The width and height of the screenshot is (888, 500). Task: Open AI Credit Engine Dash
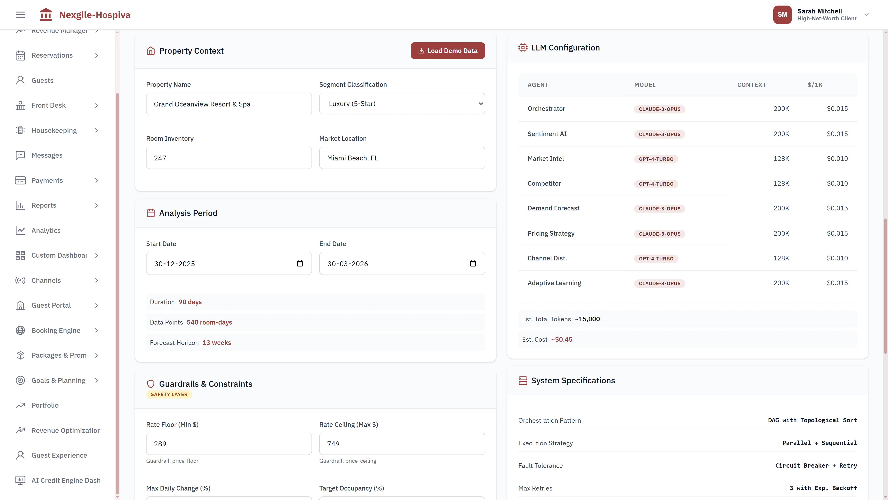click(65, 480)
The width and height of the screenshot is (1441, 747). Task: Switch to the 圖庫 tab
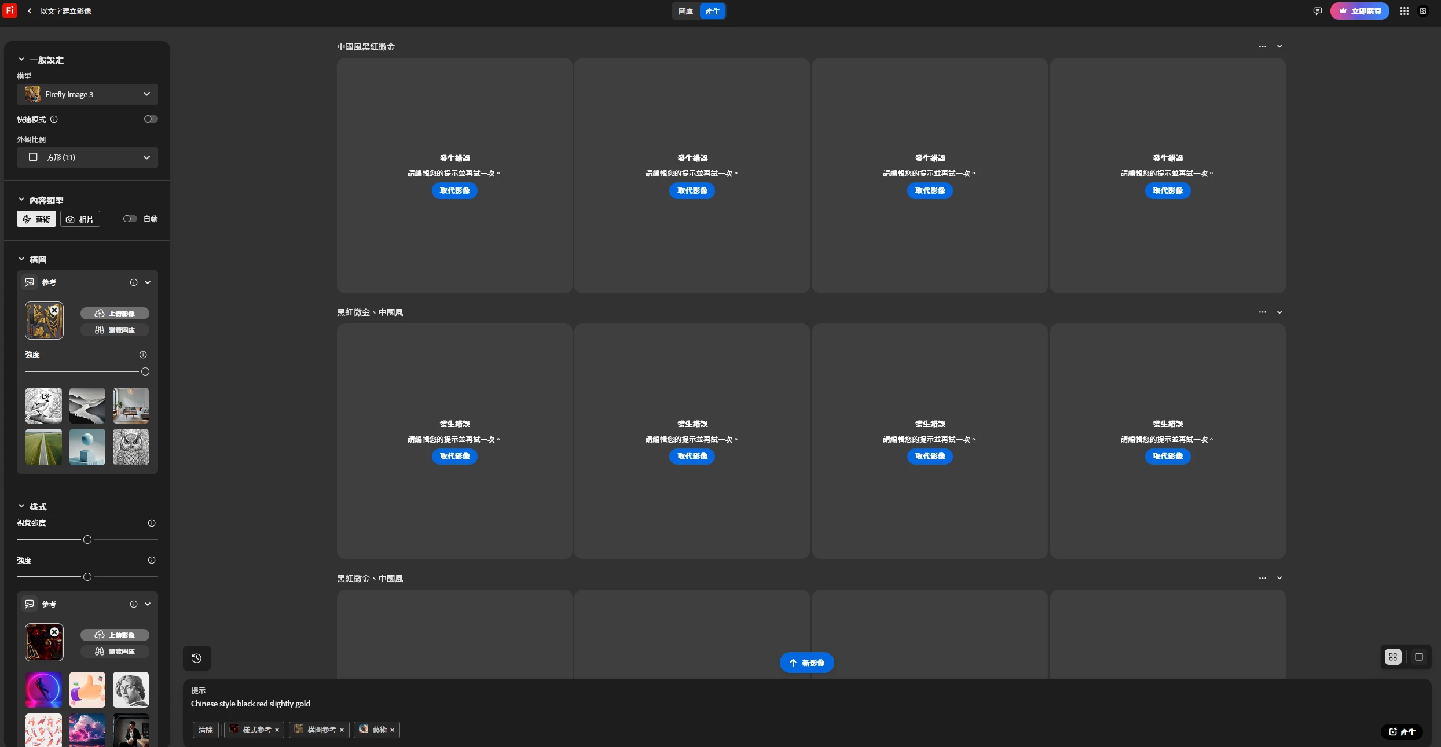(x=685, y=11)
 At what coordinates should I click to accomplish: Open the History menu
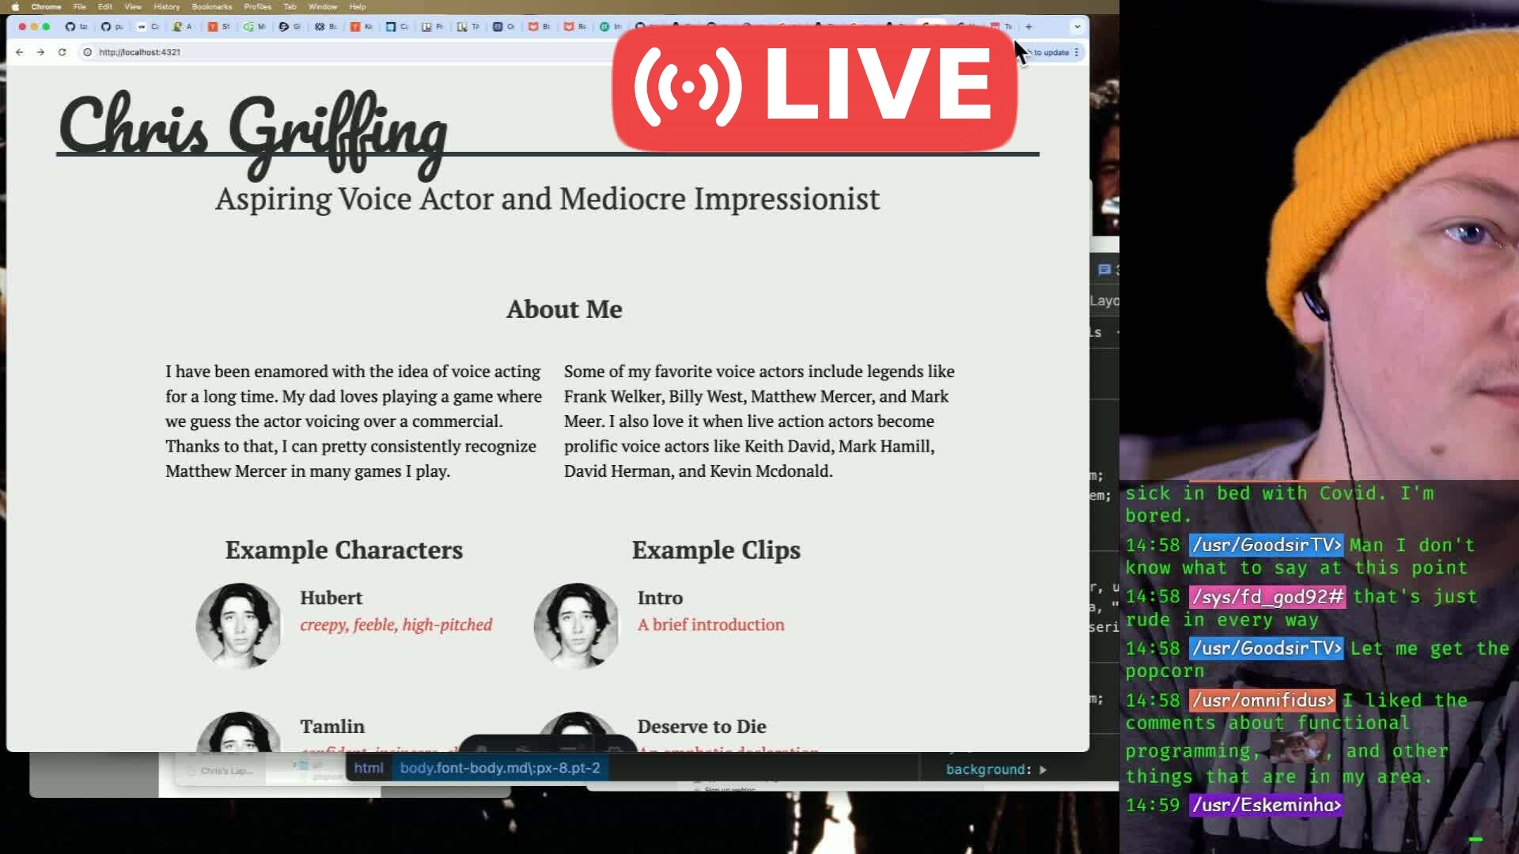click(x=166, y=6)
+++
WHAT IS REQUIRED: Skip the pictures; extract only the lines from the line with "The width and height of the screenshot is (1441, 747)." through the final line of the material, exactly as they appear.

ANSWER BOX:
The width and height of the screenshot is (1441, 747). Task: Switch to the 圖庫 tab
(x=685, y=11)
 At what coordinates should I click to accomplish: Open the History menu
click(x=166, y=6)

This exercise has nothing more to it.